■ **Text segment**:

Q: I pray Centering Prayer two-three times daily for an hour each. I started two years ago but I didn’t take it seriously until last year. I am currently going through a mix of emotions such as sadness, anger, fear, confusion and frustration. I feel also that the life, job, career are becoming a routine. I don’t think God has abandoned me but don’t feel God’s presence either. How should I know where I am in my spiritual journey and how to help myself not to get discouraged? I love God and truly believe in God.
A: Thank you for these tender reflections on your journey. I’m glad that you have found the time to go so deeply into the beautiful practice of Centering Prayer.
Thomas Keating calls Centering Prayer “the divine therapy” because it results in an unloading of emotions. During this unloading process, Centering Prayer helps to free us from the compulsive habits that we have been using to repress the emotional trauma accumulated over our lifetime, and as these emotions are released, we may feel all the pain that we have been trying to hide from ourselves. So it’s natural that as you spent so much time in the practice you are feeling many emotions, including the sense of dryness you describe in your life.
You don’t mention your relationship to community. Are you practicing Centering Prayer as part of a group? If not, you would probably find it helpful and supportive to practice with a group at least once a week. Many people have been resisting joining online centering prayer communities during the pandemic, but these can be just as meaningful as in person communities, are easy to find, and could help to ground you as you experience an intense array of emotions. You could consult the schedule of Meditation Chapel to find a convenient group.
You might also find it helpful to have one on one companionship to support you on your spiritual path. Is there spiritual direction available to you, either individually or in groups? Might a therapist or a trusted spiritual friend help you to process the emotions that are coming up? Everyone needs some form of community in order to grow in contemplative maturity and to make sense of the profound changes that contemplative prayer can create in our psyches. If you are practicing with a group, you might ask the people there for ideas on how to find more spiritual companionship.
It sounds from your description like you are spending two to three hours a day meditating. This is similar to the amount of time that one would spend in Centering Prayer on retreat, and retreats often result in a particularly intensive unloading process, which is easier to deal with when one is surrounded by the supportive structure and community of a retreat. If you are finding your experience too intense, you might consider cutting down your Centering Prayer time to two 30-minute periods a day so that you may progress in a more gentle and manageable way, at least until you have more supportive community in place.
What a blessing that you are able to trust that God is with you even when you can’t feel God’s presence! Your trust in God and in the practice of Centering Prayer can sustain you through this emotional process, and a supportive community can help to strengthen your sense of trust.

■ **Recorded information**:
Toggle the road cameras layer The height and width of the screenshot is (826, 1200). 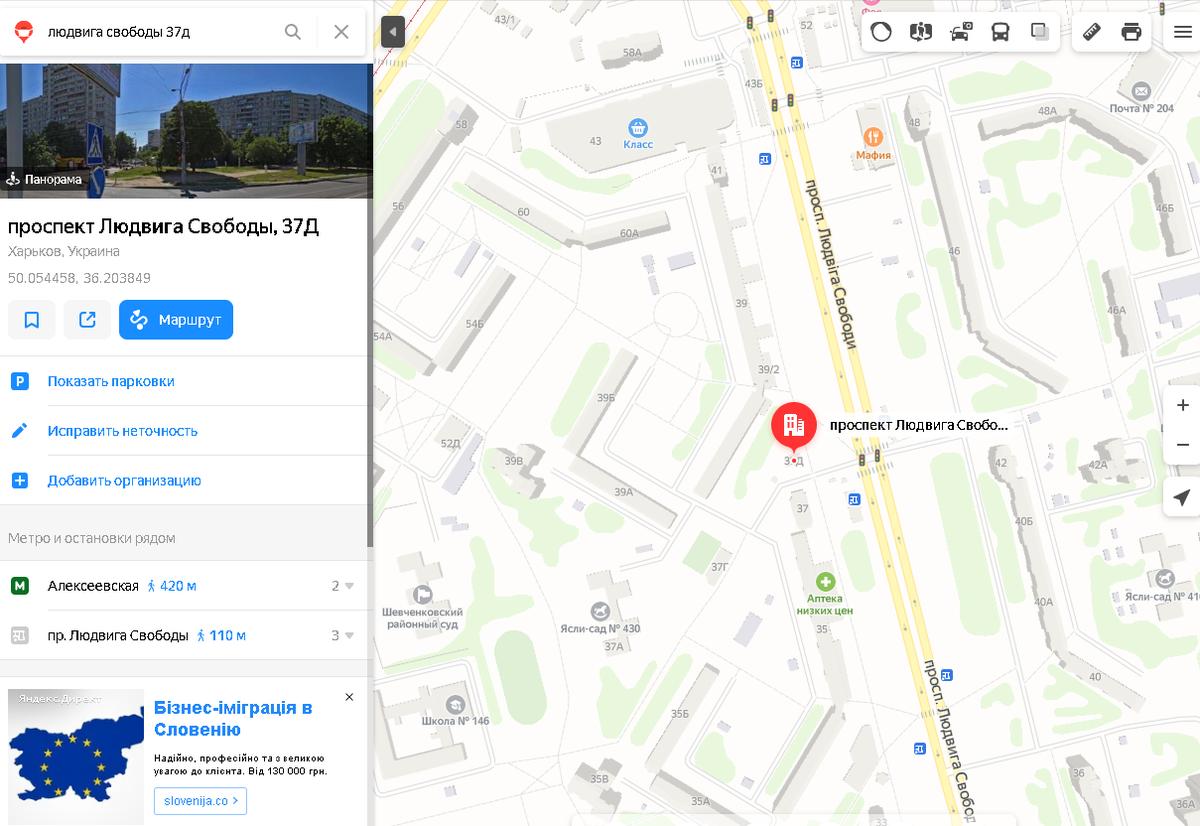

* * *

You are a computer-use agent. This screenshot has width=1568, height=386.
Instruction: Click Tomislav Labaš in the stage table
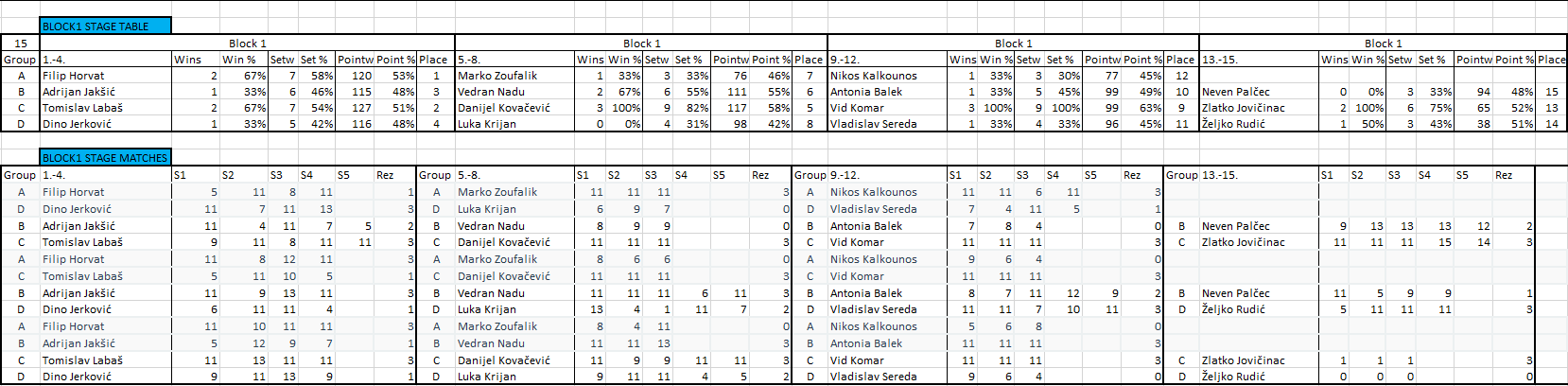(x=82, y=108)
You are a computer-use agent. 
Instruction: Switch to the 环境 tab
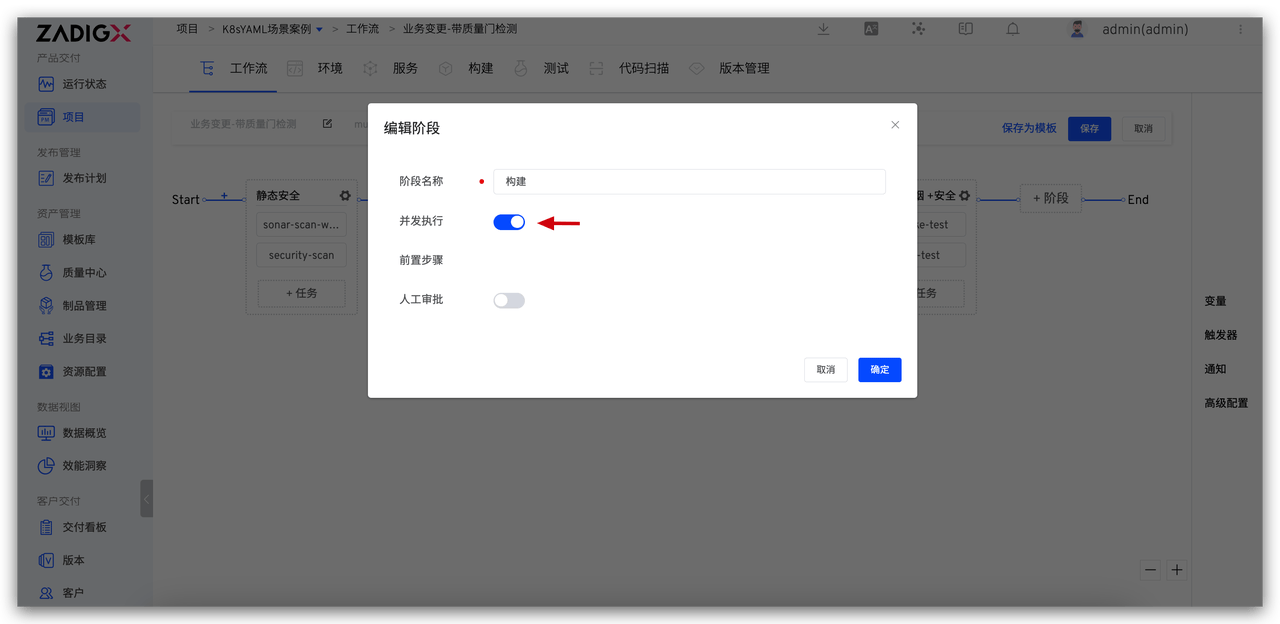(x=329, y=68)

==

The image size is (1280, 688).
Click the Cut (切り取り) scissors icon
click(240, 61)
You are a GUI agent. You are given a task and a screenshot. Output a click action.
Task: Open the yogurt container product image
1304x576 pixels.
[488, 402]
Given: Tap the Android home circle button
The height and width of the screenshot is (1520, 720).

■ **What is expected**: Copy out the Centering Prayer text starting at the words "Q: I pray Centering" and ending after "of Centering Prayer.", changing "journey" to "path".

■ **Exercise solution**:
Q: I pray Centering Prayer two-three times daily for an hour each. I started two years ago but I didn’t take it seriously until last year. I am currently going through a mix of emotions such as sadness, anger, fear, confusion and frustration. I feel also that the life, job, career are becoming a routine. I don’t think God has abandoned me but don’t feel God’s presence either. How should I know where I am in my spiritual path and how to help myself not to get discouraged? I love God and truly believe in God.
A: Thank you for these tender reflections on your path. I’m glad that you have found the time to go so deeply into the beautiful practice of Centering Prayer.